If you want to start a lively conversation online, just bring up the topic of tipping. Keep The Change is basically a book that interviews the actual workers in the service industry to find how they view gratuities. The author is Steve Dublanica, which you may know from the Waiter Rant blog, and the tagline is “A Clueless Tipper’s Quest to Become the Guru of the Gratuity”.
The book starts with the history and origins of tipping. Why do we tip at all? To Insure Prompt Service? If you give the tips beforehand or regularly it can help, but that’s most likely not where the term comes from. Is it to reward good service after the fact? Again, probably not.
It turns out that the quality of service by the waitperson has almost no effect on what size tip s/he receives. Good service, awful service, whatever. In fact, researchers found the statistical correlation between service quality and tip to be merely 0.2. That’s about the same correlation as between service quality and how sunny it is outside. The author explores the many real reasons why people tip, and many of them have to do with psychological issues of avoiding shame, providing generosity, seeking approval, or showing off. Sometimes it’s plain bribery.

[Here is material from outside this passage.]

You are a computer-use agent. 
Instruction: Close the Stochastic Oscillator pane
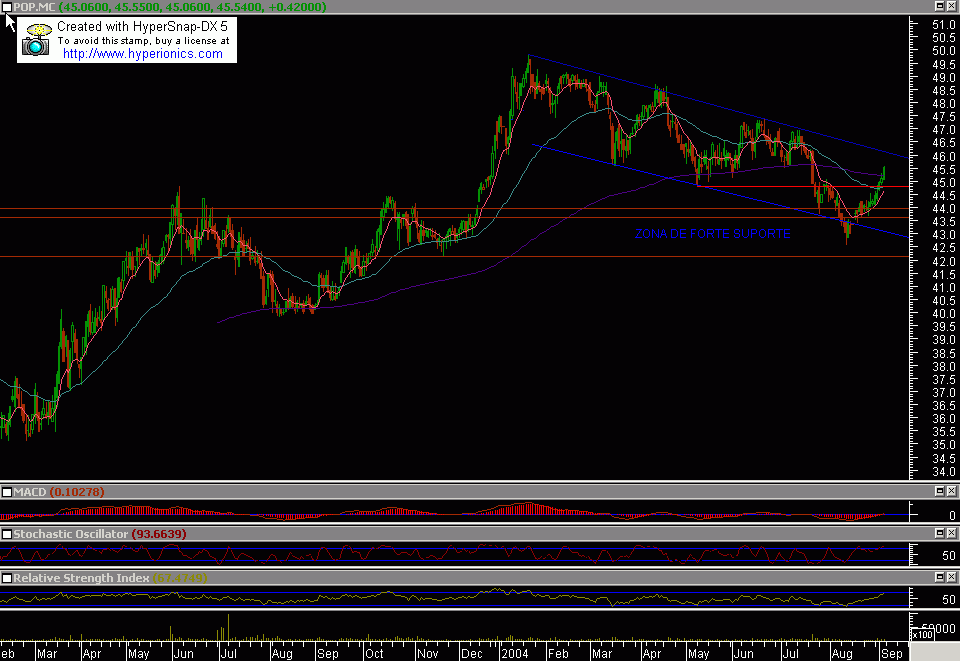pos(950,535)
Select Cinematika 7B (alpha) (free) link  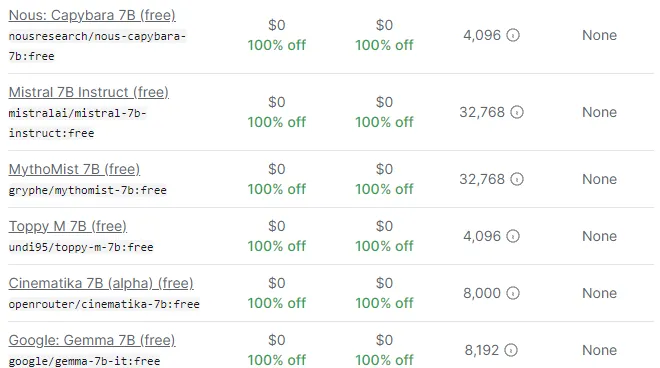point(101,283)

The rest of the book is organized into the different service industries. Waiters and waitresses. Bartenders. Coffee shop baristas. Beauty salons. Strip clubs. Casinos. Hotels (doormen, maids, bellhops, concierge). Cars (parking, mechanics, car wash). I love these kind of behind-the-scenes books that reveal their hidden attitudes and experiences.

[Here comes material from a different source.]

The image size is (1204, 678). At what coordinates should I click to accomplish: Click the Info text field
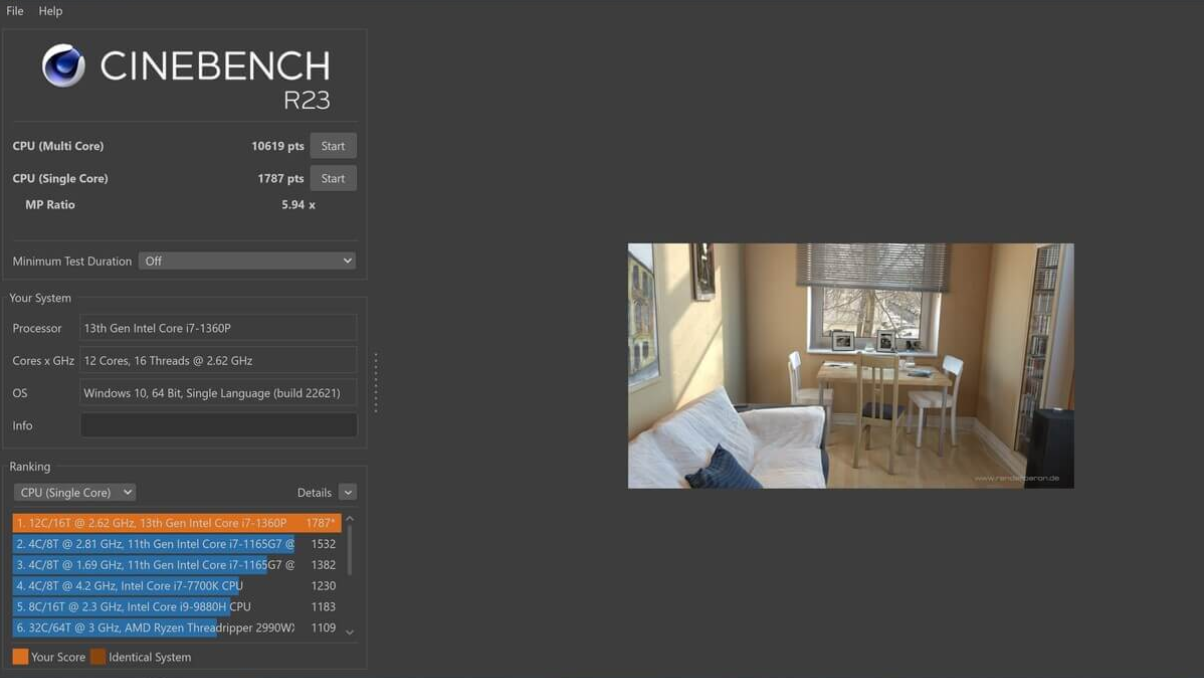pyautogui.click(x=218, y=426)
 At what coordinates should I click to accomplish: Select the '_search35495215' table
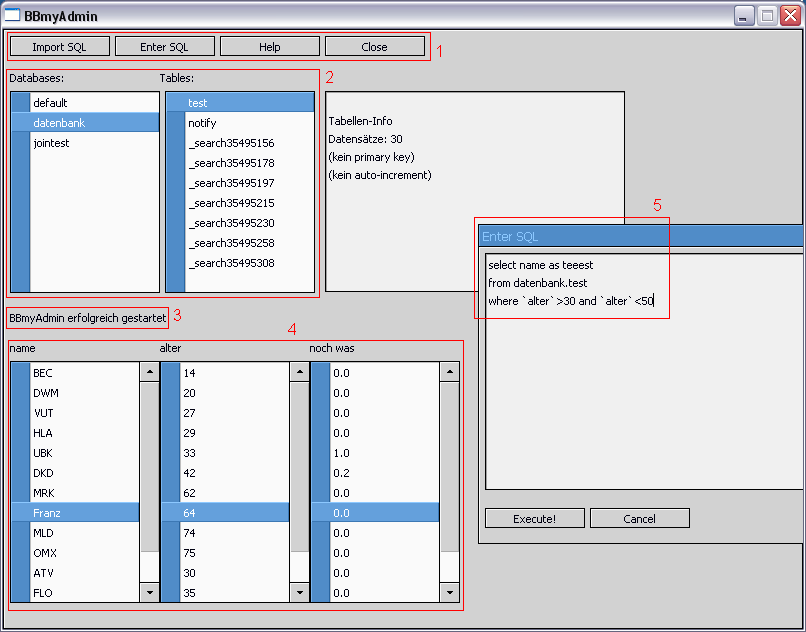(x=231, y=203)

I won’t divulge all the details, but my one-line takeaway from this book was “Everyone wants at least 15%”. We all know waiters. But a bartender wants 15-20% of the drink price total as well. Baristas from Starbucks to the super-fancy foam art places also want 15-20% of the drink price. Masseuses and haircuts? 15-20%. Note that this is what they deem appropriate, not what everyone actually gives.
Surprised? I’m betting this book will contain at least one new discovery for everyone. Hotel maids would like 2-3 dollars each day separately (a different person cleans the room each day). I used to just tip when I checked out because otherwise they may think I’m just leaving cash around. To avoid confusion, use a marked envelope. Tricky!
Another underlying theme seems to be how greedy business owners are simply shifting the role of paying their employees onto the customers. In fact, that’s quite possibly how tipping got started on sleeper train porters in 1894! And the customers pay up, promoting more “tip creep”. For most of the people interviewed, tips now end up making up 10-40% of their total income.
I’d rather everyone be paid a fair wage and everything to be rolled into the upfront price, but I appreciate this book because if I know the expected gratuity then I can include that in my own mental pricing. If I do use the service, I want to tip properly. But if the tip makes things too expensive, then I simply won’t use the service. For example, I might be okay with paying for a $100 massage but not a $120 one. If you hate not knowing expected customs as much as I do, I recommend this book.